Le taux de financement des régimes de retraite des groupes du CAC 40 augmente

La part des engagements retraites se monte à 8 % dans les capitaux propres des groupes du CAC 40
En moyenne, 6 % de leur résultat est consacré au financement du coût des engagements retraite
Galéa & Associés

Le volume des dettes de retraite des groupes du CAC 40 diminue légèrement sur un an, selon le baromètre annuel de Galéa et associés. Il atteint au total 207 milliards d’euros au 31 décembre 2017, soit une baisse d’environ 4 % par rapport à 2016. Un montant total qui cache « une disparité importante selon les entreprises », note la société d’actuariat : AXA représente 10 % de ce volume, contre 2 % chez Société Générale et 1 % chez Crédit Agricole. Dans le même temps, le taux de financement des régimes a augmenté. Il est passé de 59 en 2016 à 63 % en 2017 sur l’ensemble du périmètre étudié, « sous l’effet combiné de la légère baisse des dettes de retraite et de la légère hausse des actifs de couverture. »

La part des engagements retraites dans les capitaux propres a quant à elle légèrement baissé entre 2016 et 2017, selon l’étude. En cumulé, elle représente 8 % (-1 point comparé sur un an), soit un montant global de provisions de 78 milliards d’euros à fin 2017, contre 88 milliards à fin 2016, la provision moyenne (2 milliards d’euros) restant stable. Une part là encore variable selon les entreprises : elle atteint respectivement 63 et 55 % des capitaux propres pour Airbus et Michelin, alors qu’elle représente moins de 1 % pour Pernod Ricard et Unibail. Galéa observe par ailleurs que 6 % en moyenne du résultat des groupes du CAC 40 est consacré au financement du coût des engagements de retraite. Engie et Orange affectent respectivement 34 et 24 % de leur résultat à financer leurs engagements de retraite, bien davantage que « pour la moitié du CAC 40 », pour qui ce pourcentage est inférieur à 5% du résultat net (en valeur absolue).
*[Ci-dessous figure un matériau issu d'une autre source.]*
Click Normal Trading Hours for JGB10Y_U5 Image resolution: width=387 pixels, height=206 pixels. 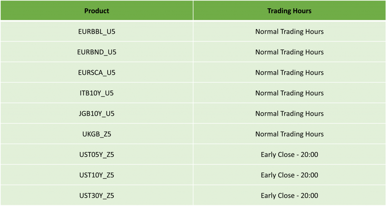289,113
Enfin, il est notable que plus de la moitié de ces groupes mentionne l’existence d’un régime de prévoyance dont bénéficient les dirigeants et mandataires sociaux, même si le niveau d'information reste « encore hétérogène et pourrait être complété ».

Avec la réforme de l'épargne retraite qu'il comporte, le projet de loi Pacte pourrait changer la donne. Ses dispositions « devraient sonner le glas des régimes chapeaux tels que nous les connaissons et impacter les grands groupes qui reverront leurs politiques d’épargne retraite pour le périmètre français », commente Maud Vannier-Moreau, associée en charge du pôle retraite qui a conduit l’étude.